Além disso, o processo de digitalização do trabalho nessa categoria profissional já se inicia nos anos 1980. Em outubro de 1981 o Sindicato dos Jornalistas Profissionais no Estado de São Paulo realiza o seminário “Quem tem medo do computador?” pois, já naquela época, a informatização chegava aos jornais e a eliminação de etapas na cadeia produtiva tinha início. Em 1984, por exemplo, a Folha de S. Paulo extingue o trabalho de revisão (demitindo 70 jornalistas) e a correção do texto passa a ser feita pelo repórter no terminal de seu computador.

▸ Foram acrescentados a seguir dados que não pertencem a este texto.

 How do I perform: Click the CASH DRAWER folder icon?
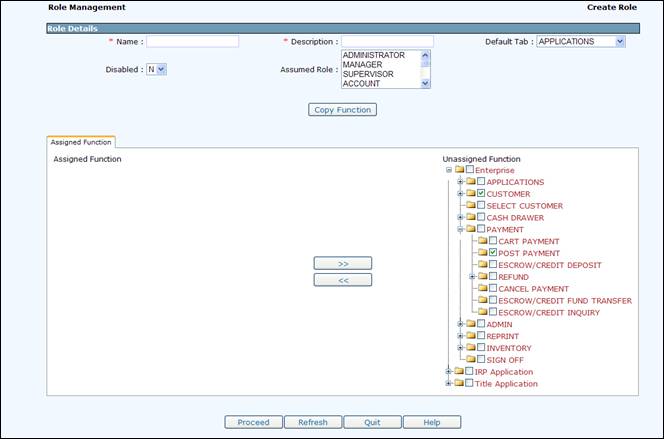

Nos anos seguintes as grandes redações fazem o mesmo e, na década de 1990, o processo de digitalização atinge a fotografia, a diagramação (paginação) com a introdução de softwares gráficos e, na TV, ocorre a substituição das câmeras de filmagens pela camcorder (inicialmente com a fita VHS). Mesmo que a eliminação de setores e funções tenha sido maior na gráfica do que na redação, toda a cadeia produtiva do jornalismo foi afetada [1].
Ainda nos anos 1980, teve início o processo de precarização do trabalho dos jornalistas, a partir da “pjotização”, quando o jornalista tem que abrir uma empresa em seu nome e passa a emitir uma nota fiscal como pessoa jurídica em vez de receber o salário, mesmo prestando serviço diário de maneira habitual e contínua numa mesma redação. Este pioneirismo – nada lisonjeiro – inicialmente restrito aos maiores vencimentos hoje se encontra presente em todas as faixas salariais.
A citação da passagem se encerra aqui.